Bilgi kirliliği

İSTANBUL Cumhuriyet Başsavcısı Aykut Cengiz Engin’in dün "Ergenekon" soruşturmasının iddianamesi ile ilgili olarak verdiği bilgilerin, gazeteciliği "psikolojik savaş" aracı haline getirenleri dizginleyip dizginlemeyeceğini birlikte göreceğiz.

Gerçi Aykut Cengiz Engin "iddianamenin içeriğini" açıklamadı.

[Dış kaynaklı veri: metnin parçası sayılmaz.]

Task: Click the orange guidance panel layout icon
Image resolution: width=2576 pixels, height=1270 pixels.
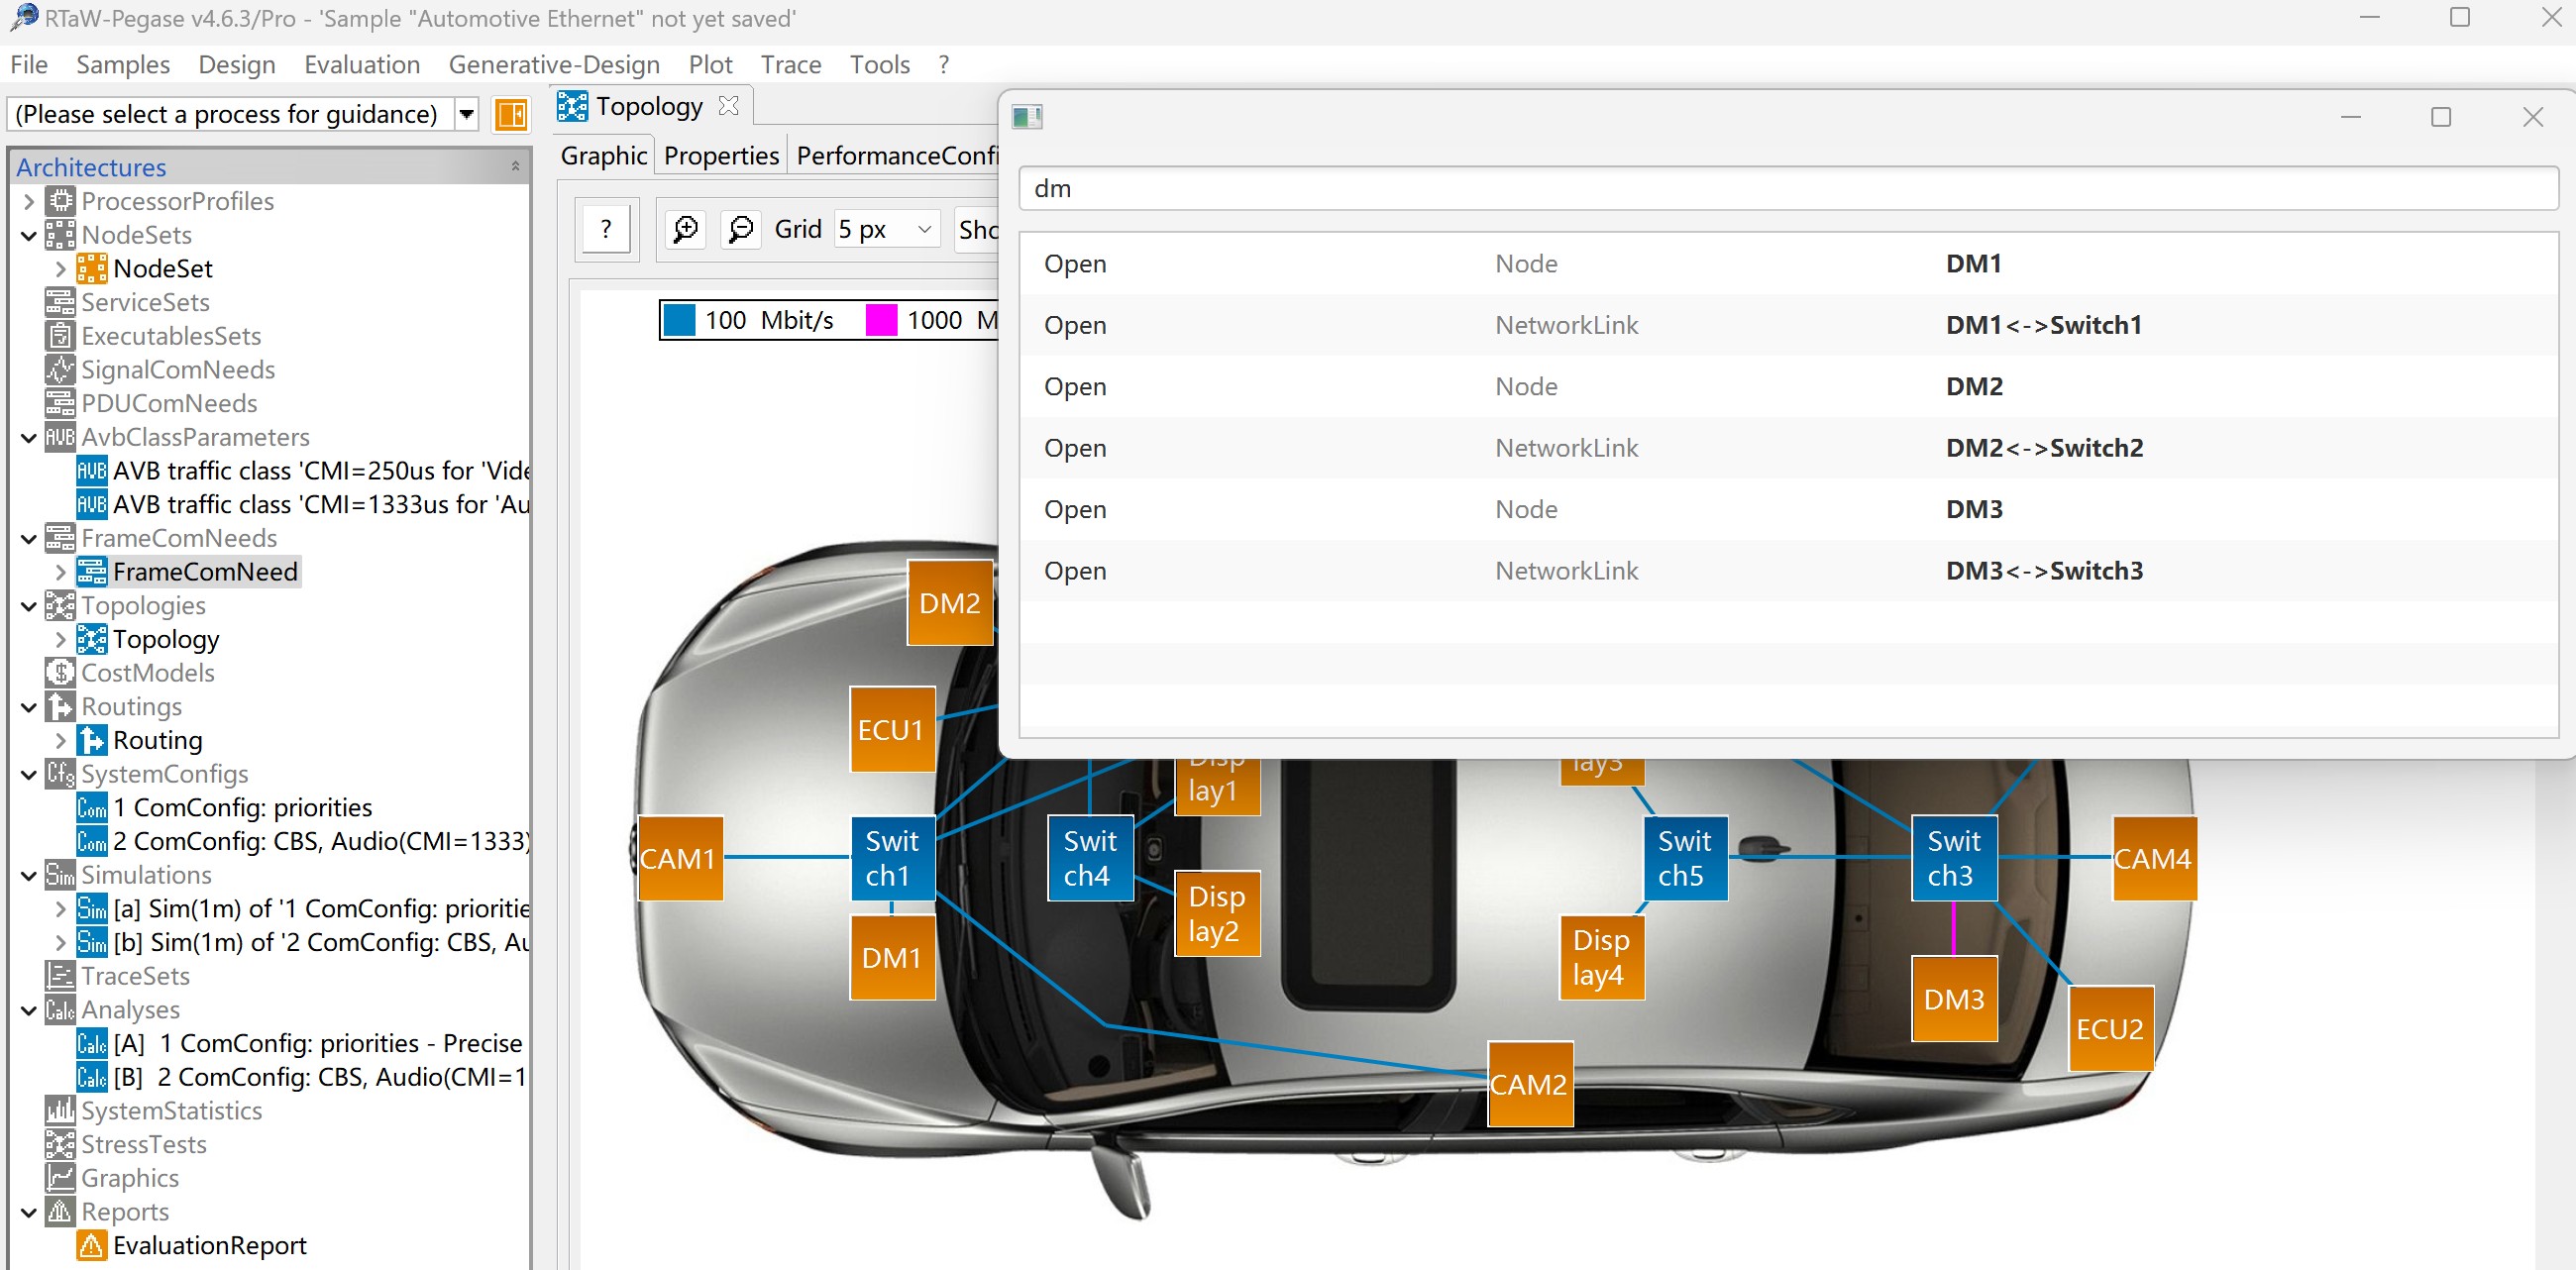Action: click(511, 115)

İçeriğin, yasa emri gereğince ancak iddianame mahkeme tarafından kabul edildikten sonra öğrenilebileceğini vurguladı. Ama bu soruşturmayı bir "psikolojik savaş" konusu sayanlara bağlı "mersenari"lere (kiralık askerlere) yaptıklarının ne kadar utanç verici olduğunu şu sözlerle anlatmaya çalıştı:

"Soruşturmanın başladığı tarihten itibaren yazılı ve görsel basında örneğine çok az rastlanan bir yoğunlukta soruşturmaya ilişkin bir kısmı gizli olan belge ve bilgilerin yayınlanması suretiyle soruşturmanın gizliliğini ihlal edici nitelikte yayın ve yorumlar yapıldığı görülmüştür.

Kamuoyunu bilgilendirmek elbette basının en başta gelen görevi olup, bu asli görevin yapılmamasını düşünmek kesinlikle söz konusu olamaz.

Ancak bu yayın ve yorumların çok büyük bir bölümünün maalesef gerçek dışı olduğunu ifade etmek isterim.

Bu yayınlar ciddi boyutlarda ’bilgi kirliliğine’ sebebiyet vermiş ve kamuoyu yanlış bilgilendirilmiş ve bilgilendirilmektedir.

Bir çoğu da doğru olmayan
(bu) bilgiler, çeşitli kişi ve gruplar tarafından da yanlış yorumlandığı için kamuoyunda yanlış beklentilere yol açmakta, soruşturmanın selametini, şüphelilerin özel yaşam ve temel haklarını ihlal etmekte ve yargı aleyhine de ağır eleştirilere sebebiyet vermektedir.

Değerli basınımızın ve kamuoyunun, gerek devam eden soruşturma safhasında, gerek bundan sonraki yargılama safhasında, yetkililerin açıklamaları dışındaki bilgilere itibar etmemelerini, soruşturma ve yargılama ile ilgili gereken hassasiyeti göstermelerini bekliyor ve rica ediyoruz."


Engin’in bu sözleriyle hangi haberleri kastettiğini bilmiyoruz. Ama örneğin Danıştay İkinci Dairesi’ne baskın yapıp Mustafa Yücel Özbilgin’i öldüren Alparslan Arslan’ın, "Ergenekon" soruşturması kapsamında tutuklananlardan Veli Küçük’le Norveç’te çekilmiş fotoğrafı diye yayınladıkları görüntüdeki gencin Azerbaycanlı biri olduğu ortaya çıkınca hiçbirinin özür dilemediğini -utanma belirtisi herhangi bir şey yapmadığını- anımsıyoruz.

Aylarca "Ümraniye’de bir evde bulunan 27 adet el bombasının, Cumhuriyet Gazetesi’ne atılanlarla aynı seri numarası taşıdıkları ortaya çıktı" diye yazdılar. Oysa Cumhuriyet’in Genel Yayın Yönetmeni İbrahim Yıldız dün, "Ümraniye’de ele geçirilen bombalar ile Cumhuriyet Gazetesi’ne atılan bombalar aynı seriden değiller" diye yazdı ve ayrıntılı bilgiler verdi.

Şimdi ya Yıldız’ın yalan söylediğini ispat etmek yahut özür dilemek onlara düşmez mi?

Ama öyle bir şey beklemeyin. Çünkü bu liberal maskeli faşistlerin "utanma" duygusu yoktur.

Yazı bitmeden bir çift söz de Sayın Başsavcı’ya söyleyelim:

Kurumlar (örneğin Emniyet yahut Savcılık) adına basına bilgi veren "sözcü"ler oluşturulmadığı sürece basının kamuoyuna doğru bilgi vermemesinden şikáyet katiyen bitmez.